I'm not quite sure what possessed me to do it, but I couldn't seem to help myself from dabbling with the buyback cards inserted into the 2014 Topps baseball set. I guess it was a perfect storm as a team collector who loves vintage and is also a sucker for parallels. I picked up a handful of Red Sox cards to satisfy the urge.
No, this is not the Jerry Casale from Devo. This is the Jerry Casale who pitched just a few seasons in the majors in the late '50s and early '60s. I absolutely love 1960 Topps, if I'm ever delusional enough to try to complete a set from the 1960s this would be the one. Here you can see the 'Topps 75' silver foil logo in the upper right of this buyback version.
Here's a '65 Topps Dennis Bennett. Mr. Bennett was a sub-.500 pitcher over 7 seasons with a few different franchises. Sadly, he passed away in 2012 at age 72.

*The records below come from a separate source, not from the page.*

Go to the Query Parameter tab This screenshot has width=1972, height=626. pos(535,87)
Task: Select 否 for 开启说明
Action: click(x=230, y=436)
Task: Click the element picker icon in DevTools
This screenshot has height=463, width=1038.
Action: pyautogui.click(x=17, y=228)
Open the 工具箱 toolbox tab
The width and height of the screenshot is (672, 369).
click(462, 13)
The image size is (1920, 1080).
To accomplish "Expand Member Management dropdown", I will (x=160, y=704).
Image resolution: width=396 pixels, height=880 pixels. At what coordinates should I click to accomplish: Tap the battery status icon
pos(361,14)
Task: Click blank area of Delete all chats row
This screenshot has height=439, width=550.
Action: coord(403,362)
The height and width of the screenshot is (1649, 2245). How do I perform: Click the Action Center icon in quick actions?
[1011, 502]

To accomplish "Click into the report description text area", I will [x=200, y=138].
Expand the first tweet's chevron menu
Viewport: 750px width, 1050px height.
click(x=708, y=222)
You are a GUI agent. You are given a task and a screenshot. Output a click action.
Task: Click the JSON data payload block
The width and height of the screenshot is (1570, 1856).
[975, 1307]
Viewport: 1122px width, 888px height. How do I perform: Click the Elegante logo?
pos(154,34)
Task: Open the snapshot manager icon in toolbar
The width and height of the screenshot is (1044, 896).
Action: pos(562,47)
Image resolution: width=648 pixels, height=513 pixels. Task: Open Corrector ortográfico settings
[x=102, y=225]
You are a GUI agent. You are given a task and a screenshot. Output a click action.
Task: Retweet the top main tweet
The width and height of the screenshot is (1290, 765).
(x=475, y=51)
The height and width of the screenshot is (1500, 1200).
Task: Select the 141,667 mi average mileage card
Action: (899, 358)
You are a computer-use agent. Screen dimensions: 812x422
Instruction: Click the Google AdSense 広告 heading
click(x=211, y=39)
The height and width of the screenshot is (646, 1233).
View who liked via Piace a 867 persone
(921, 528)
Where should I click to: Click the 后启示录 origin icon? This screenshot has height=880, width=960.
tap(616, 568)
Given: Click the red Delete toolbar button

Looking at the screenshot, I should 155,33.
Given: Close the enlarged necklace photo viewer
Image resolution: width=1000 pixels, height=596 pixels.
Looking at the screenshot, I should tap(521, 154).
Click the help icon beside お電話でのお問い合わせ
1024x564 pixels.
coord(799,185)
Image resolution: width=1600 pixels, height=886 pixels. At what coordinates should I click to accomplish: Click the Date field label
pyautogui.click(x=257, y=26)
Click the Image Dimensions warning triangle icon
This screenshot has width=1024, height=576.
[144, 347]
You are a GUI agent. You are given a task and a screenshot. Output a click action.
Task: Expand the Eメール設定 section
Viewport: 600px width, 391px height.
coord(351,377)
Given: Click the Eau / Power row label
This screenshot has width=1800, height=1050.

This 1968 Topps Jerry Adair is kind of a cool card, as he had been acquired the season prior and was key to the amazing 1967 season enjoyed by Boston. He was apparently known for being clutch at the plate.
John Curtis was dealt off following the 1973 season, so he wasn't in Boston for very long after this card was created.
1973 Topps have some of the best backs of all-time. This one highlights Curtis' off-season hobby as a sportswriter, a practice he'd continue well into retirement.
Finally, the best of the bunch by a long shot, a 1973 Topps Bill Lee in amazing condition!
These are somewhat interesting I guess, and at least they didn't set me back much, I think around $10 for the lot. I think I'll stick to buying the originals from now on though...
The latest addition to my 1953 Topps baseball set is Mr. Cal Abrams of the Pittsburgh Pirates:
Cal sure seems happy to be featured on a '53 Topps card, doesn't he? Well, between military service during World War II and a long climb through the minor leagues he didn't make his big league debut (with the Brooklyn Dodgers) until age 25. Cracking the Dodgers' roster in the '50s was no easy trick, yet he was bound to the team with the reserve clause still in effect. Eventually, the Dodgers dealt him to Cincinnati in 1952, and after finishing out that season with the Reds he joined the Pirates for '53.
1953 was Cal's best year by a long shot, his .286 batting average was a career high (if you don't count 1 hit in 3 at-bats for the White Sox to close out his career in 1956). He also set career highs that season with 15 home runs (never hit more than 6 any other year) and 43 RBI (never had more than 32 any other year). He'd play with Baltimore and then briefly with Chicago before retiring.
Cal's only other Topps card comes in the 1952 set, however he was featured in every Bowman release from 1951 through 1955.
For years I've had a small running list of some of the harder-to-track-down Red Sox cards that I one day hope to own, my "red whales". If you read this blog often, you won't be surprised to learn that the good majority of these cards were released prior to 1960 (one of the benefits of being a fan of a team that's been around well over 100 years). I don't really bother posting them in my want list, because I think it's fair to say that not many people have T206's and American Caramel cards up for trade. So I just keep a list of them in my head, set up some saved eBay searches, and go on the hunt. Recently I was able to track down a nice one...
Max Bishop here represents my very first Diamond Stars card. These were released over a three-year period between 1934 and 1936, with some different backs, ink colors, etc used to identify the print year. All told, there were 108 subjects, but dozens more cards in a master set if you were to pursue all the variations. The cards were printed by National Chicle chewing gum company of Cambridge, MA.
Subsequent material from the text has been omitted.